Publié le par dan29000

paresseux.jpgNotre site est particulièrement attaché à deux pratiques, l'autogestion, et la démocratie participative. Ce livre de Marcel Sévigny ne pouvait donc pas nous laisser insensible. L'auteur est un militant anarchiste et écologiste, impliqué dans de nombreuses luttes populaires depuis les années 70. Conseiller municipal de Pointe-Saint-Charles de 1986 à 2001, lors de la fusion municipale de Montréal. Il a publié aussi "Trente ans de politique municipale".

 

Il s'agit donc de l'histoire du militantisme québécois, mais aussi d'une réflexion fort utile sur des pratiques nous concernant tous.

 

Comment transformer le monde, ici et maintenant, sans attendre que ceux d'en haut nous en donnent la permission, et sans attendre aussi le fameux "grand soir" cher aux marxistes des temps passés. C'est dire si la question est d'importance.

 

Il s'agit ici d'un retour sur une lutte exemplaire, celle du quartier Pointe-Saint-Charles, à Montréal. Un quartier ayant une longue tradition de résistance populaire. C'est par une vaste et durable mobilisation collective que la population a réussi à s'opposer à l'installation  du casino dans ce quartier en 2006.

 

Clairement divisé en cinq parties, ce livre plutôt euphorisant, nous explique dans un premier temps le contexte de ce quartier en péril et comment par la suite s'est créée une résistance défensive, en luttant contre la venue du casino de Montréal qui devait déménager. Venant aussi se greffer sur ce mouvement de résistance citoyenne, le projet alternatif du "Café La petite gaule". Deux moments forts de la vie militante de ce quartier. Tout cela étant envisagé d'un point de vue libertaire, basé sur l'autogestion.

 

Si la lutte contre la venue du casino était défensive, le projet du Café autogéré était une résistance offensive comme nous l'explique Sévigny. Enfin le dernier chapitre est consacré au projet politique libertaire sur ce quartier, dans la perspective d'un vrai quartier autogéré.

 

 Un livre issu de ces deux combats, un livre qui fait plaisir, un livre qui permet de rompre avec une apathie partagée de Montréal à Paris...Le capitalisme mortifère peut être combattu et vaincu quand les populations du monde prennent en main leurs vies, du Chiapas au Larzac, en passant par l'Argentine et ses usines autogérées...

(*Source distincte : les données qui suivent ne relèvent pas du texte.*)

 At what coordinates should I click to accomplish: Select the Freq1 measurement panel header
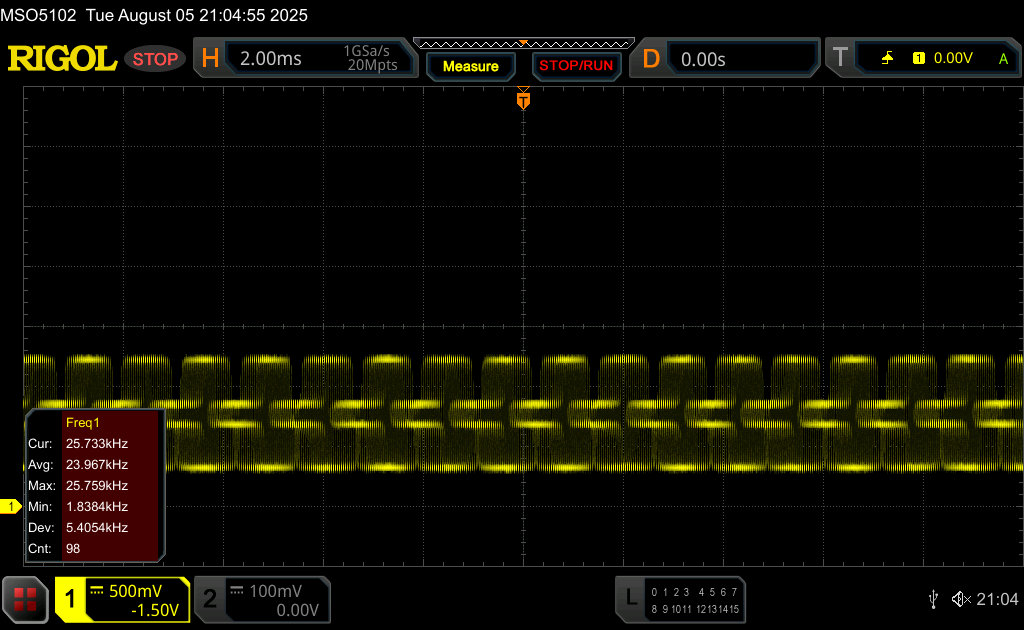coord(83,423)
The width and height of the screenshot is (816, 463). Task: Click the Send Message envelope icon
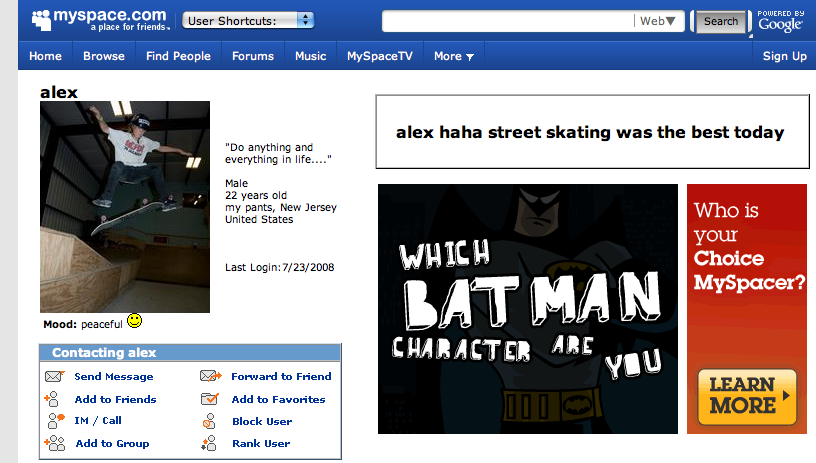[54, 377]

Si un "autre monde est possible" comme nous le pensons dans le mouvement altermondialiste, au-delà des slogans, un tel livre apporte l'expérience que cela est possible.

Sans nul doute LE grand apport de ces aventures... 

 

 Après la victoire contre le déménagement du casino en 2006, l’ancien premier ministre Lucien Bouchard a dénoncé les citoyens et les groupes communautaires du quartier en résistance,  en disant qu'ils n'étaient que des « chialeux », déclarant par la suite que les québécois étaient paresseux.

Une belle occasion de se taire de perdue pour ce notable. 


L'auteur dit s'être "inspiré de cette opinion, qui est en fait un préjugé et une forme de mépris, pour le titre du livre. Il écrit à cet égard que "Lorsque des gens se regroupent, luttent et veulent mettre en action des alternatives sans la présence hyper médiatisée d'un sauveur charismatique, alors là ils sont traités d'utopistes, de pelleteux de nuages et autres qualificatifs qui laissent transparaître au fond cette crainte de la puissance citoyenne."


 

Le livre est dédié à toutes celles et ceux qui refusent d'abandonner le combat.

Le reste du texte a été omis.